Then they just
create a 16-bit per pixel per color image from the 12-bit raw data.
The highest 4 bits reman as zeros.
I don't believe this is the case. The conversion process from 12-bit RAW to 16-bit uses all of the available bits in the destination space.
I think you got it a bit wrong in both cases. 12-bit RAW means 12-bits per
photosite , not 12-bits per pixel (a "pixel" in this case is comprised of, as you say, green-red-green-blue).
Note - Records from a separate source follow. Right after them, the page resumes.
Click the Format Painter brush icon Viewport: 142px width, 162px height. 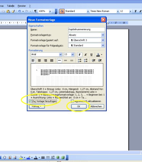coord(13,11)
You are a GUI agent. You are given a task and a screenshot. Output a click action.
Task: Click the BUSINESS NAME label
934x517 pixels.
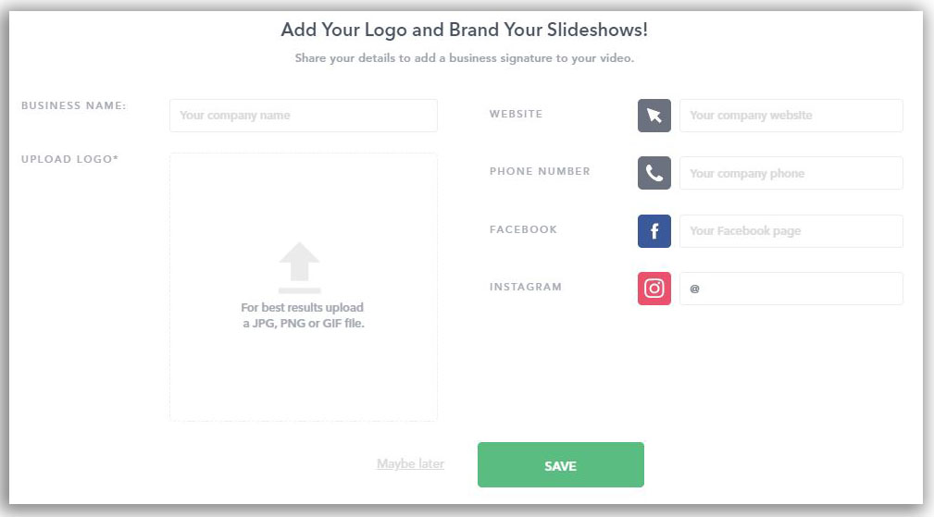(x=74, y=105)
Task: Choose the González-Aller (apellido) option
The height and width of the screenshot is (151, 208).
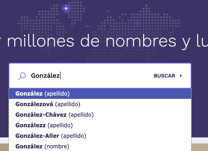Action: click(x=51, y=136)
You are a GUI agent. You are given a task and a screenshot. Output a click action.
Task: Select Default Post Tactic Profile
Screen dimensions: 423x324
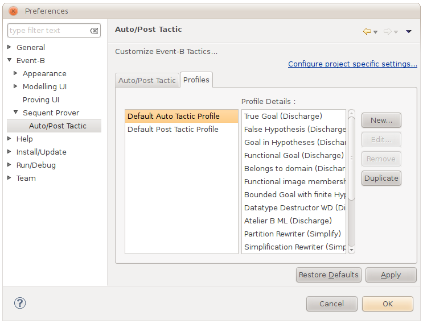coord(173,129)
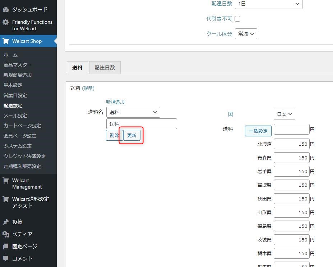333x267 pixels.
Task: Click the Welcart Management cart icon
Action: click(6, 181)
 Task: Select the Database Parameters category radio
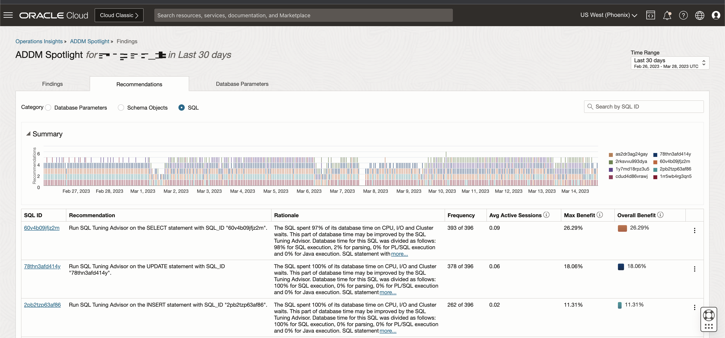48,107
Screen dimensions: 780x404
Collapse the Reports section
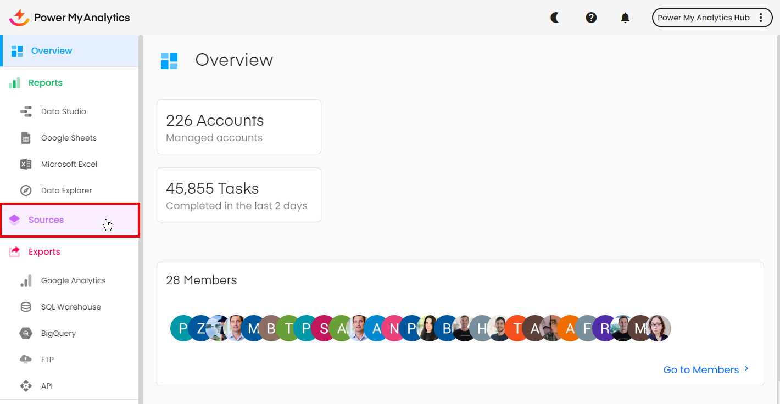pos(45,83)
Again, in the 16-bit destination color space, that refers to 16 bits per
channel , not per pixel.
So that means you have 48 bits per "RAW pixel" (12 bits/photosite * 4 photosites/pixel = 48 bits/pixel) that's getting processed into a 48-bit destination space (16 bits/channel * 3 channels/pixel = 48 bits/pixel).
So, basically, you're going from one 48-bit space to another.
You can see this is true by considering what an 8-bit JPG means. This means for each pixel in the JPG image, there are 256 different values that can be assigned to that pixel's red channel, 256 different values to the green, and 256 different values to the blue. That's 2^8 different values
per channel . This means that an 8-bit/channel pixel actually has 24 bits, so it can display 2^24 different colors (16,777,216, about 16 million colors).
So 16 bit color is double the bit-space per channel, meaning each R, G, and B value can have 65,535 different values. This means a single pixel can display about 281 trillion different colors, which should be enough for anybody.
There's another concept in computer graphics when talking about color spaces called the "alpha" channel. This is often used for 3D rendering in games like Doom!. This is 8 bit/channel color using the standard R, G, and B, but it also adds an alpha channel. The 8 bits in that channel specifies 256 different levels of opacity, 0 means totally transparent (invisible) and 256 means 100% opaque (nothing behind it shows through). This is also why in PS you can add a new channel to the channels layer to do masking--in that case, you're adding an 8-bit greyscale mask that can be used to apply effects to different parts of the image differently.
(I don't honestly know if adding a channel layer in PS actually adds an extra channel of bits to each pixel, but that's the concept. It probably uses a different implementation of that concept, because it would be incredibly slow to physically insert 8 bits at the back of every pixel...it most likely just overlays an entirely different image.)